Emily Duncan is a New York-based writer and comedian. She received her BFA from New York University. She has written and performed sketch comedy at UCBNY, the PIT, the Montreal Sketch Comedy Festival, Boston University and a variety of other places along the east coast. Her plays have been produced in New York City, Boston, California and Canada and she has worked in theater, film and television production. She is a contributing writer for PolicyMic.com and BustedTees and a published poet. Upcoming projects include producing Are You Afraid of the 90s?, a short film starring Heather Matarazzo and Kristine Sutherland (that90smovie.com) and Wanna Bet? (wannabetmovie.com). Follow her on twitter @emduncaroo
Honestly, this is something I used to Google and I never got much of a straight answer. That’s probably because each person has their own qualities – strengths and imperfections – that make a uniform style of flirting, frankly, impossible. Plus, wouldn’t that be creepy? However, what I can give you is some basic tips and tricks that can be adapted to your personality.
Ask Questions – Everyone loves to feel interesting. Everyone, no matter how altruistic, loves to talk about him or herself. It’s the only topic you know you can’t screw up. You know where you’re from, what you do, what you like; you’re not going to slip up or go into controversial territory. That is, talking about oneself puts one at ease. Don’t overdo it, it’s not an interview, but if you’re interested in someone, asking him or her questions about whatever they’re talking about – especially focused on opinions or biographical details – is an easy way to show it.
Offer Information – Talk about what you love, what you’re good at and what interests you; you could find things in common, or better, things the other person doesn’t know much about. Learning titillates people. Offering up personal details makes you seem open and shows that you trust them enough to share. Again, cut yourself off before you over-share or talk their ear off, but it’s a good way to get a conversation going. Plus, they get to learn whether or not they’re interested in you.

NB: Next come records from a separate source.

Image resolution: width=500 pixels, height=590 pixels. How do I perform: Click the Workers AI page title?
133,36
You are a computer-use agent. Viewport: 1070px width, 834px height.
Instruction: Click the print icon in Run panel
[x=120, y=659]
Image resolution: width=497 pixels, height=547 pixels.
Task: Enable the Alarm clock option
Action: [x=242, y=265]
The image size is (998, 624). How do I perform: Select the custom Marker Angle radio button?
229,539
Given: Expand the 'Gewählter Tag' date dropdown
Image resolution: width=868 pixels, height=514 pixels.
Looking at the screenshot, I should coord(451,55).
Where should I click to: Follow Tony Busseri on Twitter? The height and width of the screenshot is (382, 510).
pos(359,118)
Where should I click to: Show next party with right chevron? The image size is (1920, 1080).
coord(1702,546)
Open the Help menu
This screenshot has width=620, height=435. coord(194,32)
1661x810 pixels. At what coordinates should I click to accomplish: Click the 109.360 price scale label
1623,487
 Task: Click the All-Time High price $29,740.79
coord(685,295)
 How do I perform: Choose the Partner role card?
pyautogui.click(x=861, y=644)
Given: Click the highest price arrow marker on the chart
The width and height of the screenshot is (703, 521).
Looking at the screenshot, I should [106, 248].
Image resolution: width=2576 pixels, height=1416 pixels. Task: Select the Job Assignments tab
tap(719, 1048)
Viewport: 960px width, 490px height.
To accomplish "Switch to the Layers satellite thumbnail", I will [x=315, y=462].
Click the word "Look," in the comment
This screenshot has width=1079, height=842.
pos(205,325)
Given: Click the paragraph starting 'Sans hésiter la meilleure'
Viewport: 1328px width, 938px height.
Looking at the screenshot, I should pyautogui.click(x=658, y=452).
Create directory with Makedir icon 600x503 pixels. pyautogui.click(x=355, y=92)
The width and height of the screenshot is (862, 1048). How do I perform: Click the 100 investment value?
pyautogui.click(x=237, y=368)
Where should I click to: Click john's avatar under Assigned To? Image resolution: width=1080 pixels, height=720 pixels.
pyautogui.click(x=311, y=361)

Smile – Have fun, for goodness’ sake! Even when you’re not with them, try to enjoy yourself (or at least look like it, but really). You’ll have more fun and you’ll appear to be someone who is fun to be around, which is attractive. It’s a win-win.
Make Eye Contact – Make good eye contact but not constant eye contact. That said, if you’re looking to get kissed tonight, they say that if you stare into someone’s eyes for a full minute, you’ll either end up making out or screaming at each other (it’s a risky proposition, though). Strong eye contact indicates interest in and focus on the person you’re talking to. Flirting involves taking it away sometimes. Trying to seduce? Just remember to blink. If they become uncomfortable, they’re probably not into it.
Make Physical Contact – Make light physical contact; figure out when you can get away with an arm brush or a light pat, grab, rub, what have you. It establishes a willingness to touch and, honestly, is something guys are told to look for from girls as a sign of interest.
Open The Window – Open the window of opportunity for future plans. If you’re not the kind of girl who wants to ask someone out point-blank, you can mention a movie you want to see, an event you’ll be attending, some activity you’ve always wanted to do – as long as it’s natural to the conversation. Try to make it something you know he’s interested in; if he wants to do it and wants to see you again, that makes it pretty easy.
Be Yourself – More than anything else, people are attracted to honesty and openness. It can seem counterintuitive, but better relationships are based on trust. You don’t want to end up dating someone who expects you to be anything other than who you are. It’s exhausting and it’s no fun. Someone who loves you for you will be a way better long-term companion (and a better short term one, too).
In short, don’t force it and be yourself. Make sure he likes and appreciates you. You’re awesome.
P.S. Ladies, play to the top of your intelligence. If he can’t keep up, maybe he’s not the one for you. Find someone who challenges and stimulates you mentally; it’ll last longer.